I’m not sure about maintaining binary parsers to check if an extension module is linked to “libpython”. There are multiple binary formats for shared extensions (not only ELF), and it’s not trivial to write a (“correct”/“safe”) parser for each of them. Loading an external library for that task would avoid having to write such code ourself, but it would add a dependency at runtime which can cause other unpleasant issues.

About emitting a warning on ctypes.CDLL("libpython3.y..."): I’m not sure that loading “libpython” is always a bad idea, there might be cases where it’s relevant.

I would prefer to remain in the current status quo where issues are fixed one by one when problematic code is detected, as we did so far.

Adding more checks in linters such as auditwheel is a good idea. It doesn’t require to modify Python.

What can be done safely right now is to add documentation to guide users facing issues with “libpython”. For example, guide users from ctypes.CDLL("libpython3.y...") to cpython.pythonapi.

1 Like

+1 from me on the general direction here, and to head off @brettcannon puppy analogy: I’m happy to take on the ELF-parsing code if we decide to go that way :slight_smile: The code for this is relative straighfoward: It’s walk the program headers, find the dynamic section, iterate DT_NEEDED, string-match. That’s it. If I had to guess I’d say it’s smaller than the rpath workaround discussion in this thread.

@vstinner point about multiple binary formats is fair in principle but I think overstated in practice for what we’d actually need to ship. The problem manifests on ELF-based UNIX, which is where the check would live. Mach-O has the same conceptual shape if we ever wanted to extend it, but we don’t have to, and Windows genuinely is a different problem as @steve.dower noted (you’d get an ImportError immediately rather than a subtle wrong-symbols-loaded situation, which is its own kind of correct).
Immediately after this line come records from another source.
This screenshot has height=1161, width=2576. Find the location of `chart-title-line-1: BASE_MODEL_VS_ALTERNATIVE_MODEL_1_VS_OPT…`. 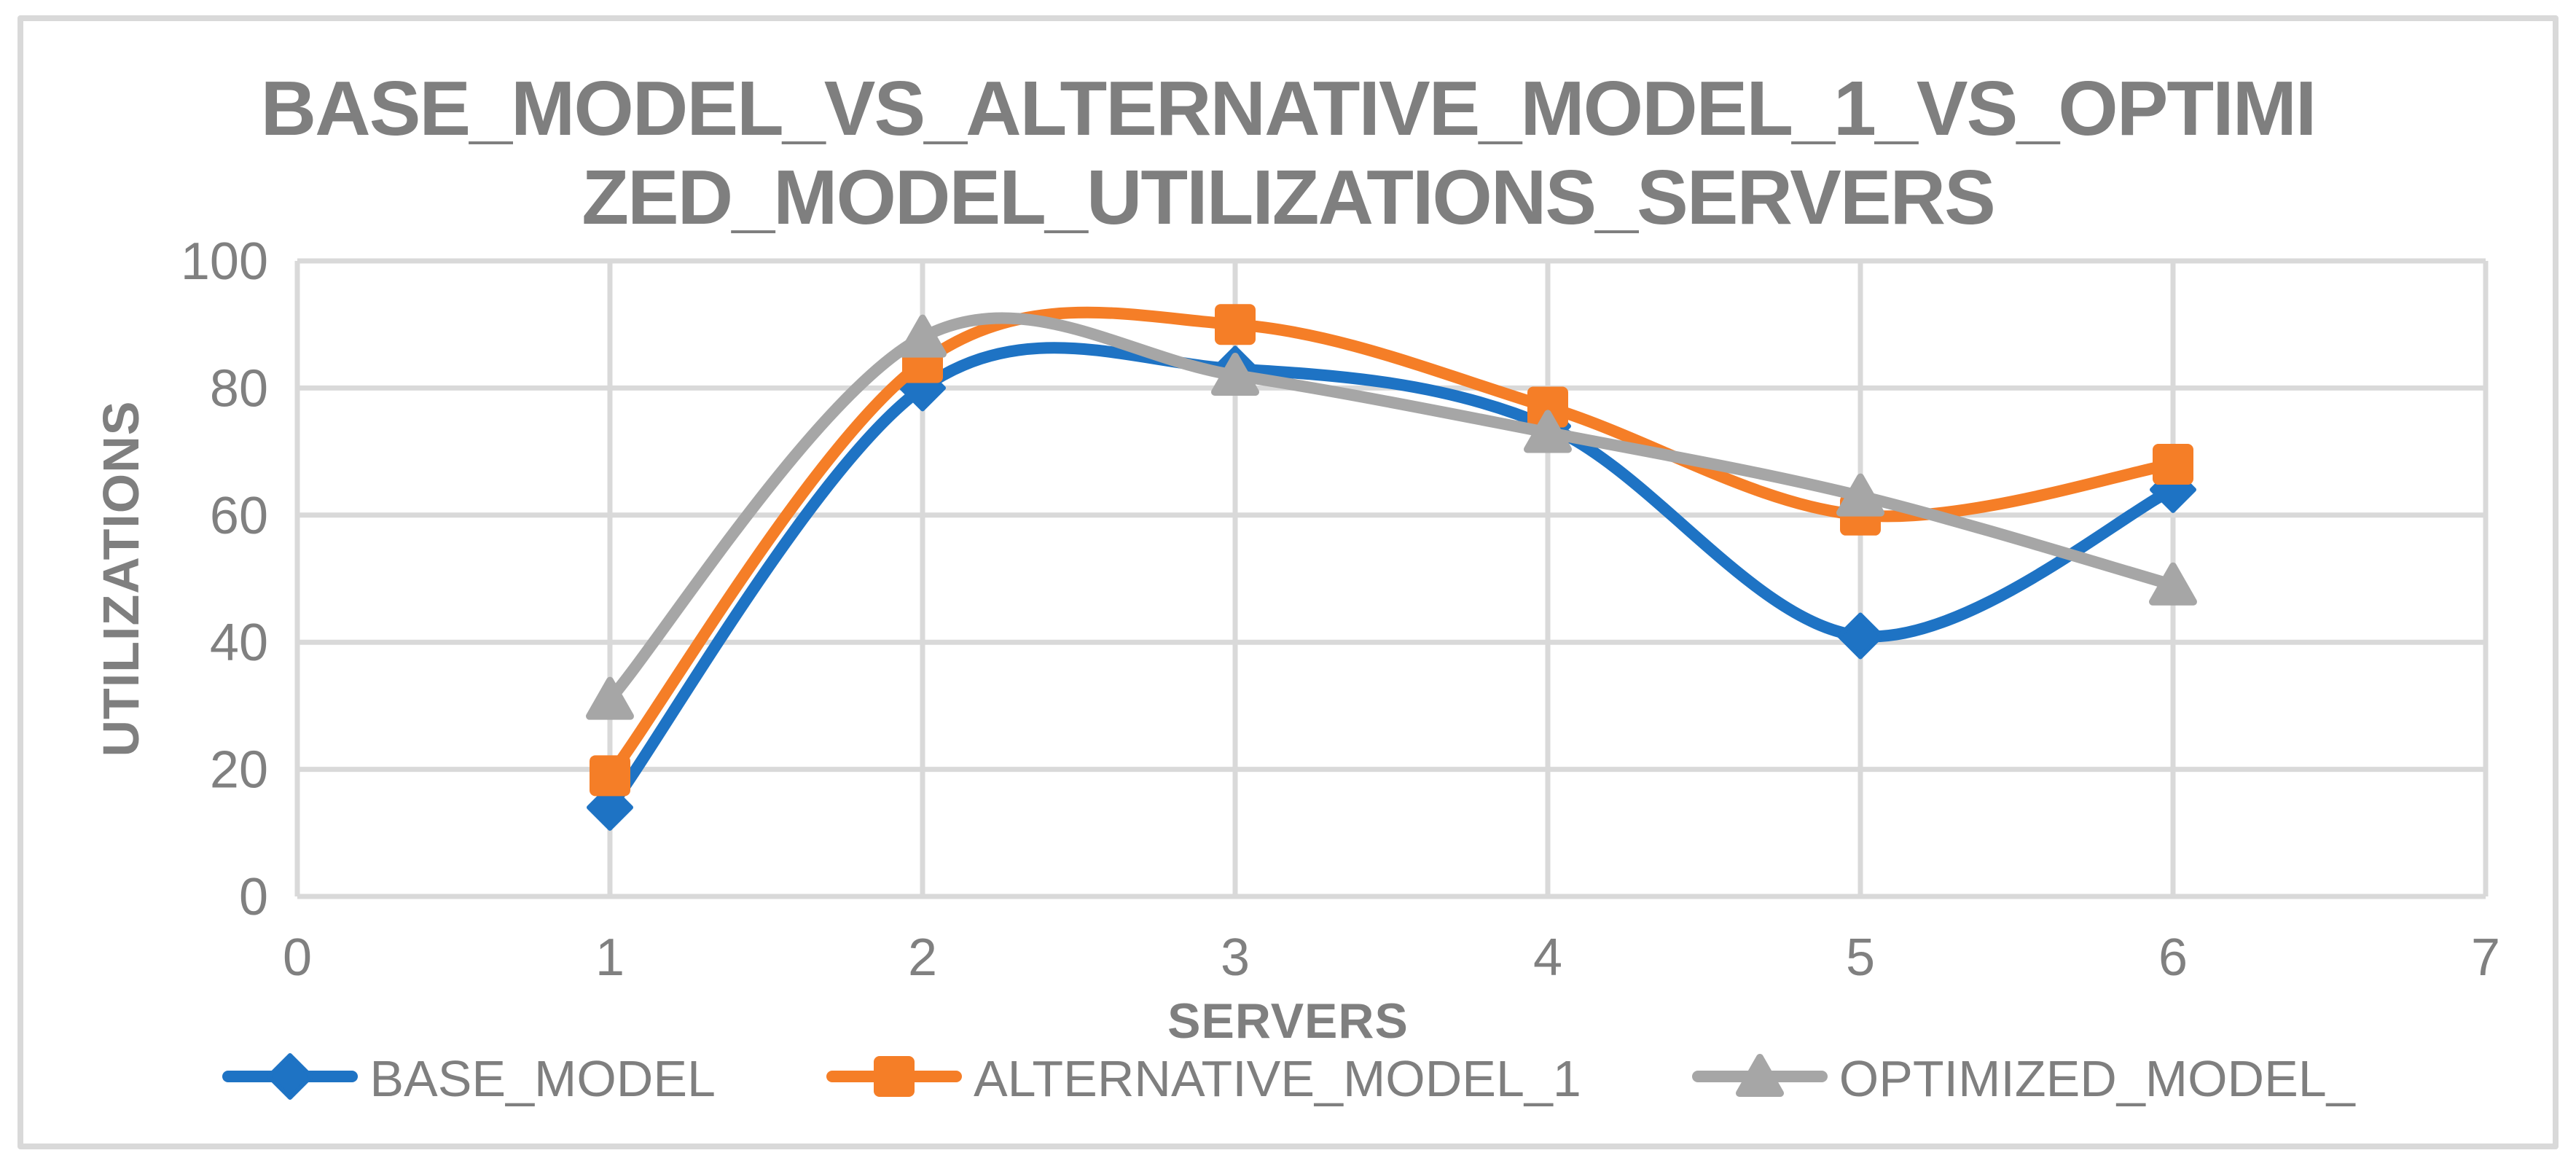

chart-title-line-1: BASE_MODEL_VS_ALTERNATIVE_MODEL_1_VS_OPT… is located at coordinates (1288, 109).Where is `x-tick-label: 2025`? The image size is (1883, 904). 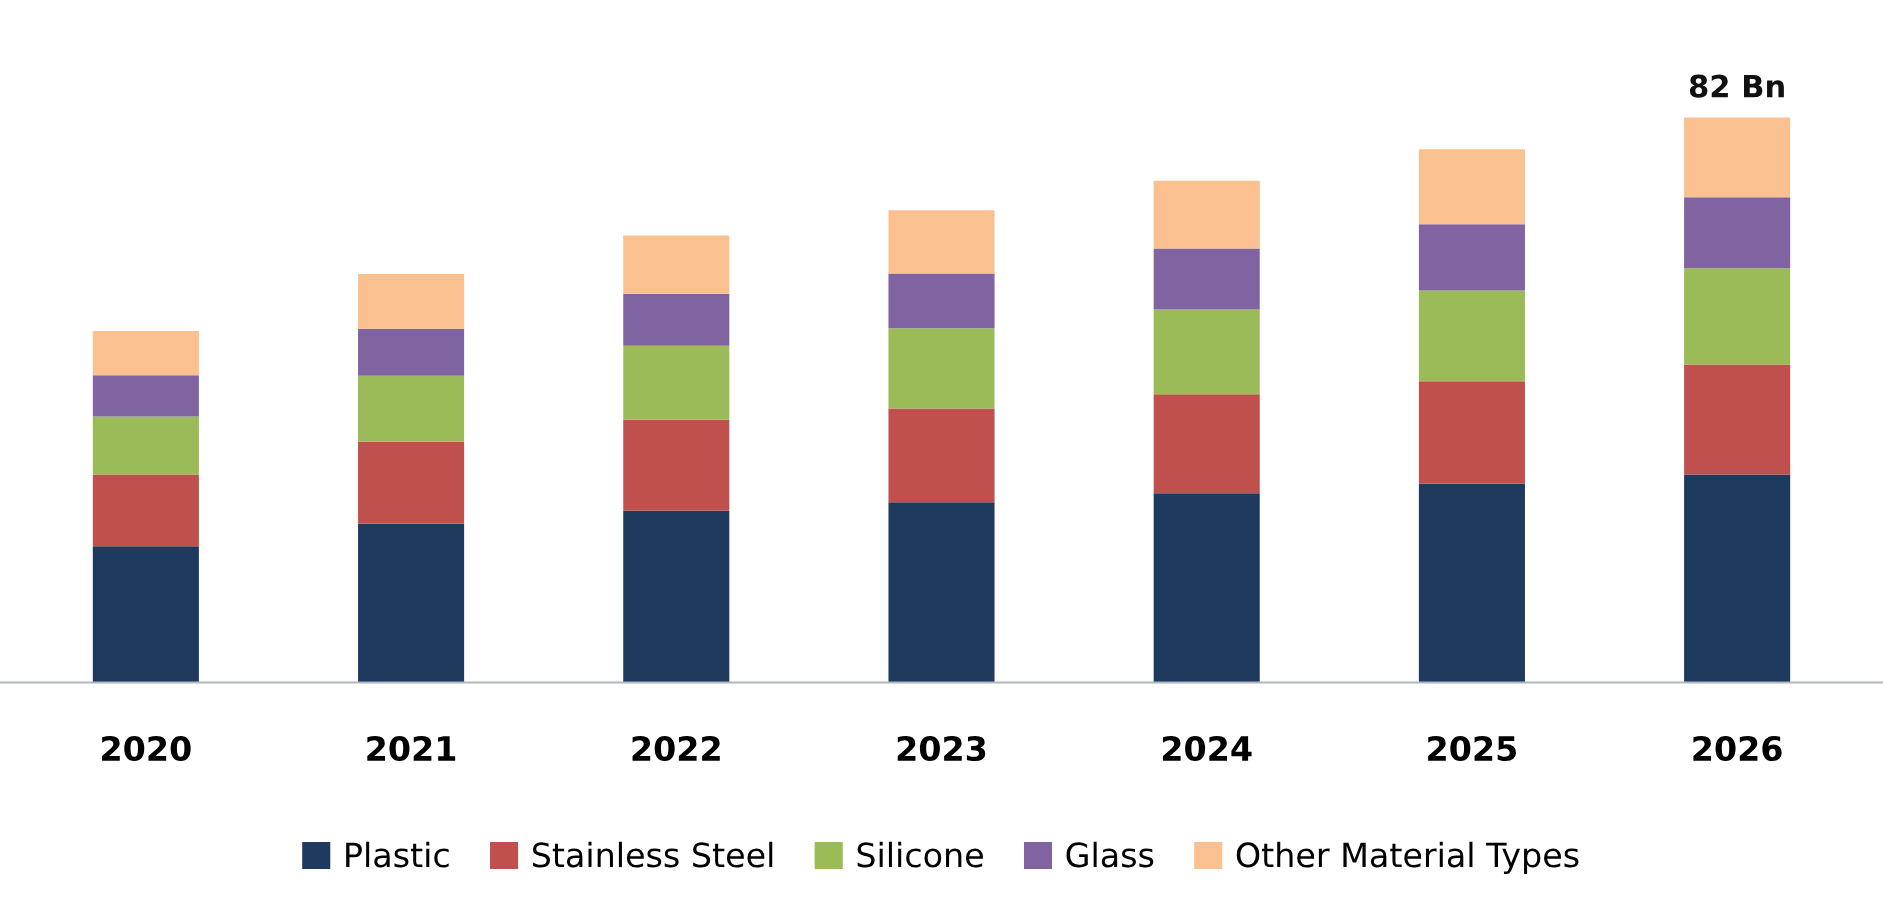 x-tick-label: 2025 is located at coordinates (1472, 748).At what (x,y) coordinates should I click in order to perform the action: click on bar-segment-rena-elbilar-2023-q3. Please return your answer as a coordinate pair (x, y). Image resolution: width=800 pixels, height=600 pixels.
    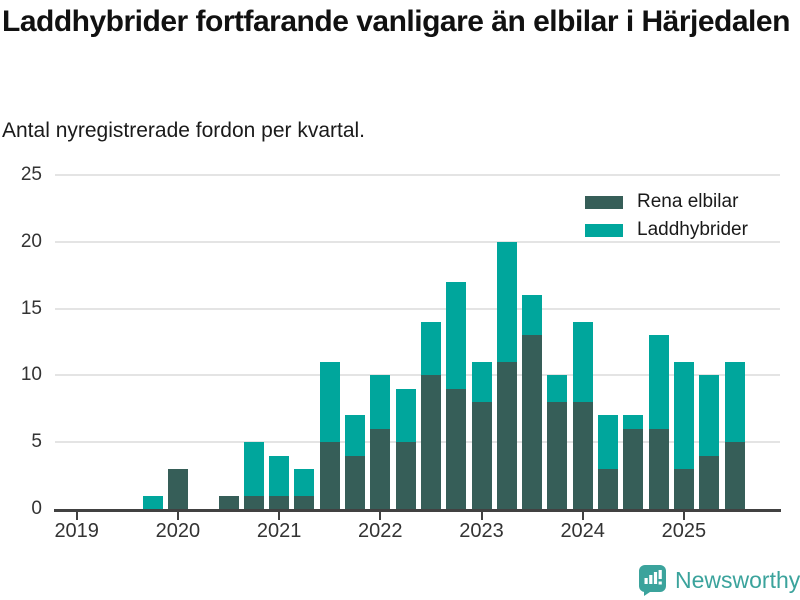
    Looking at the image, I should click on (532, 422).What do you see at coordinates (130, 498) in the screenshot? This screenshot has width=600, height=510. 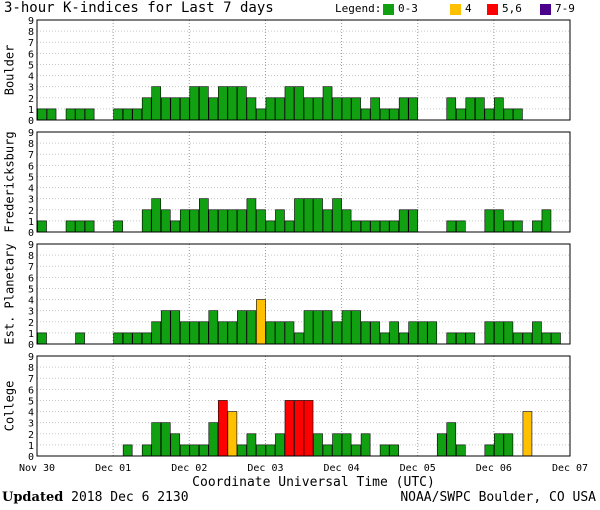 I see `updated-value: 2018 Dec 6 2130` at bounding box center [130, 498].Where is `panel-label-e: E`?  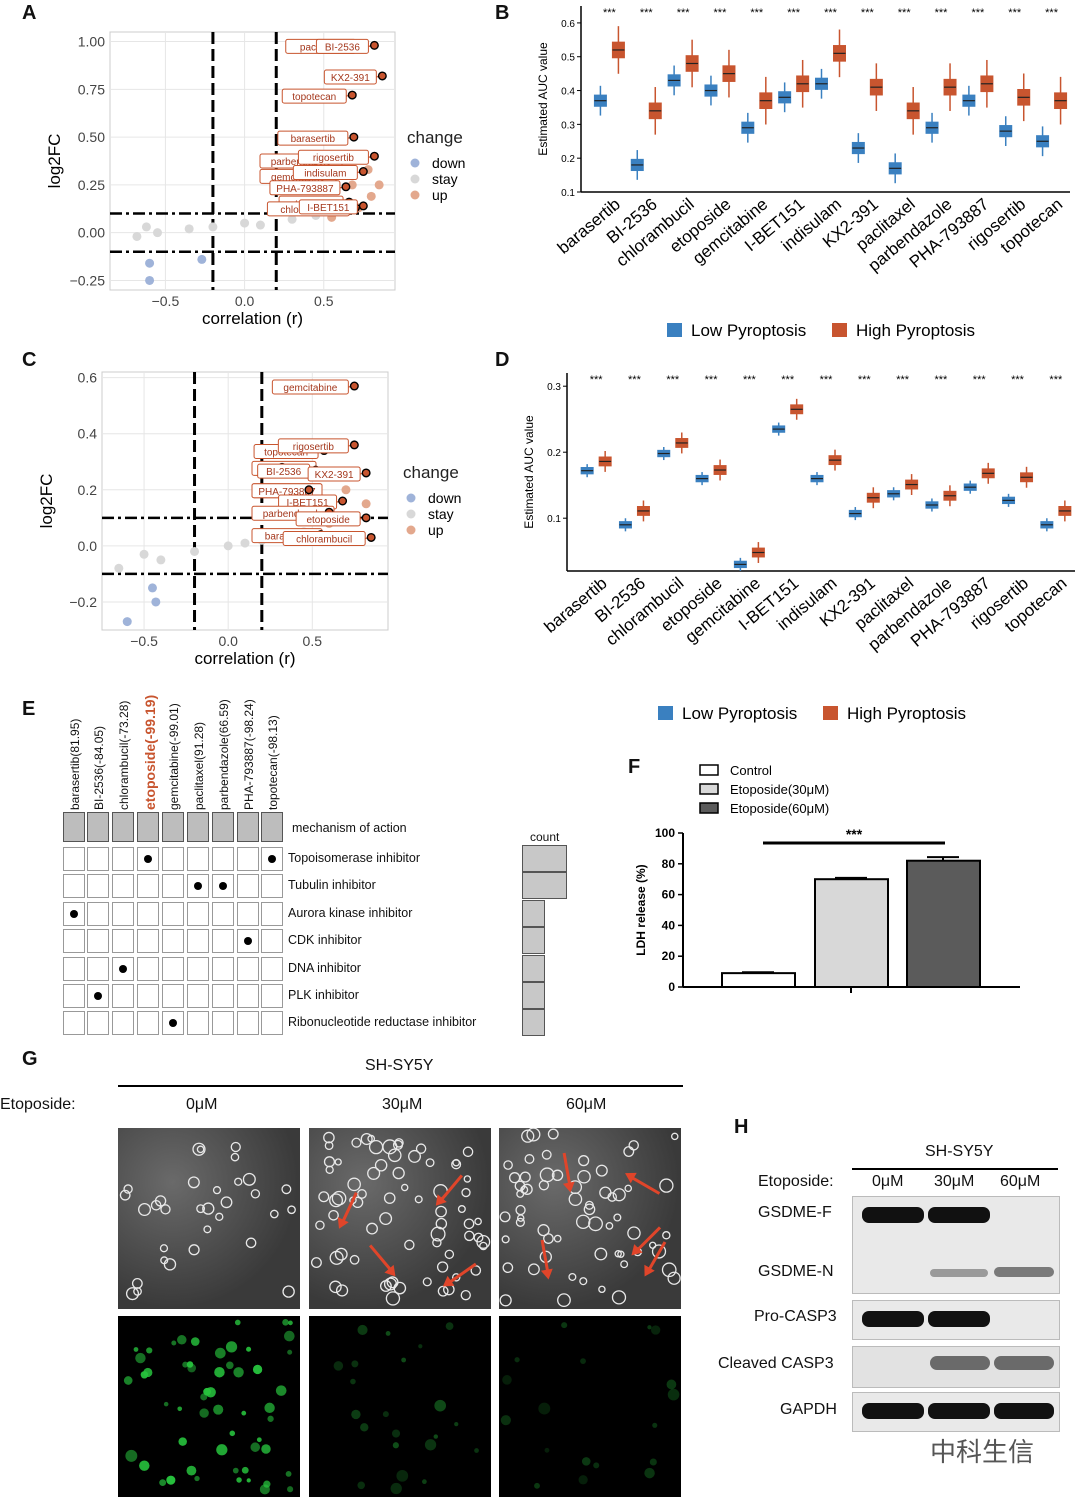 panel-label-e: E is located at coordinates (29, 709).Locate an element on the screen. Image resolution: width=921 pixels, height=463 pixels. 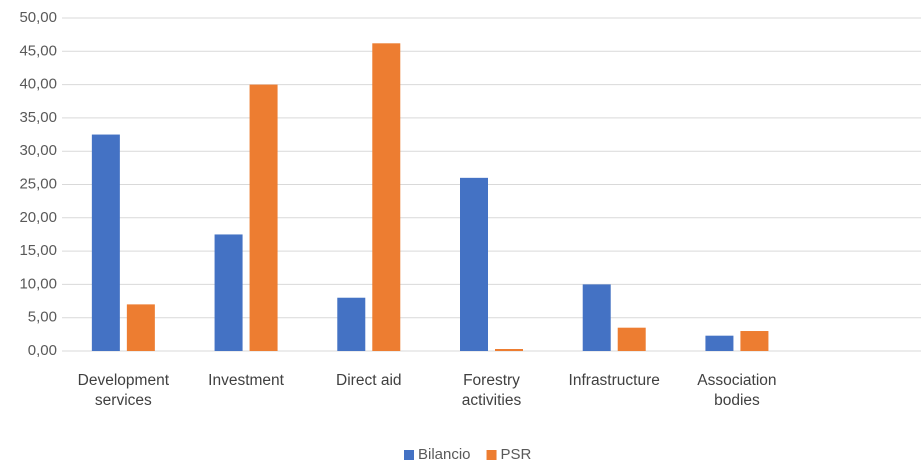
x-tick-label: Direct aid is located at coordinates (369, 380).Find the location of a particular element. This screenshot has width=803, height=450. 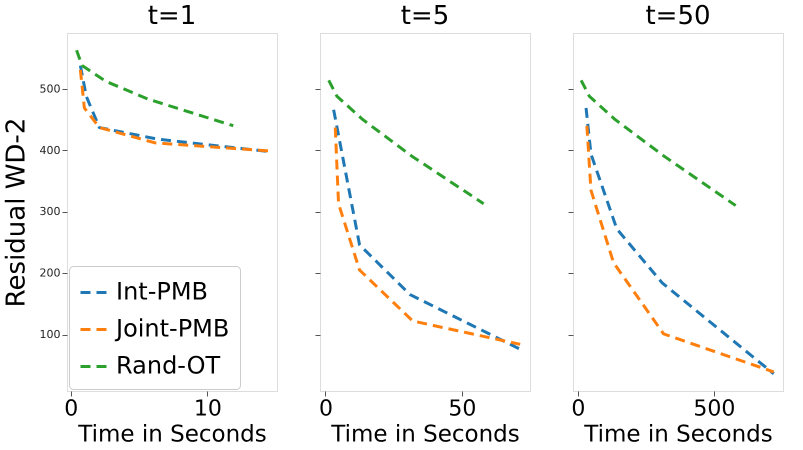

y-tick-label: 500 is located at coordinates (50, 89).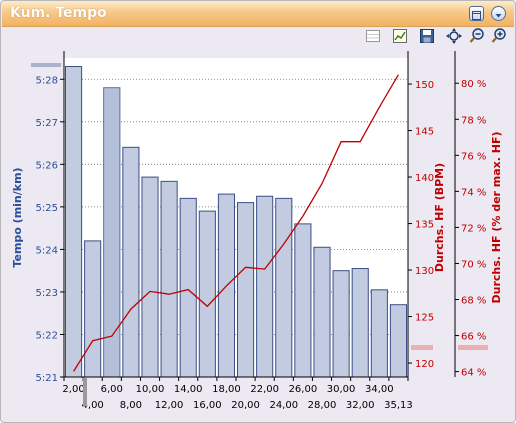  I want to click on fit-view-button, so click(454, 36). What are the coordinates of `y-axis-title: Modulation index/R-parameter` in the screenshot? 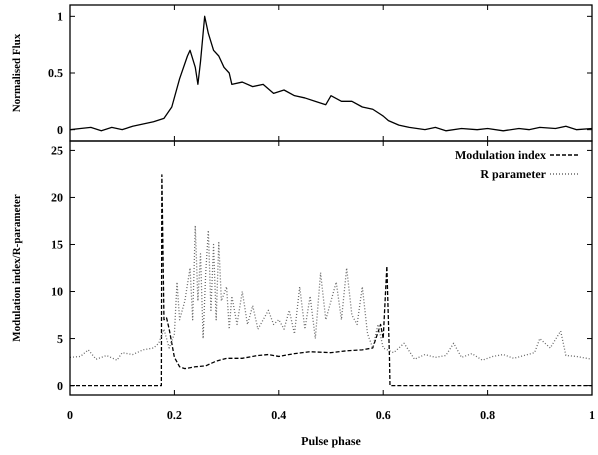 It's located at (17, 268).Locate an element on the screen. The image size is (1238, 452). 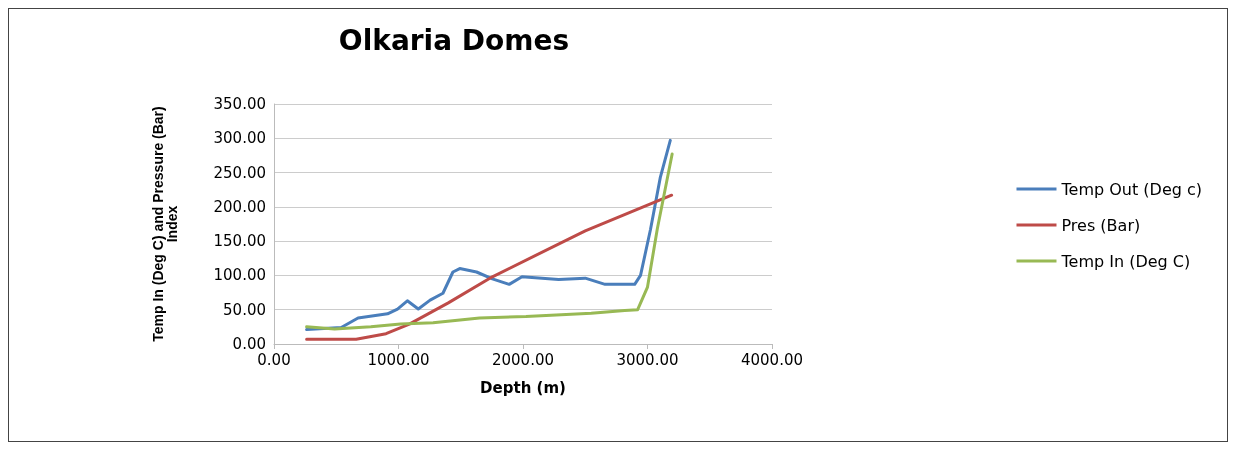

On the question of how widespread the broken code actually is: I think @geofft’s data is suggestive but slightly undersells the private/in-house case. What worries me is the long tail of corporate extensions built with bespoke build systems that nobody outside the company ever sees. Those are exactly the ones that will silently break when their users eventually move to a statically-linked CPython, and a deprecation warning during the transition window is a much kinder failure mode than “it just stopped working and we don’t know why.” I deal with enough of these at $work to have opinions.

Then I’m indifferent about the warning if Pablo wants to own it.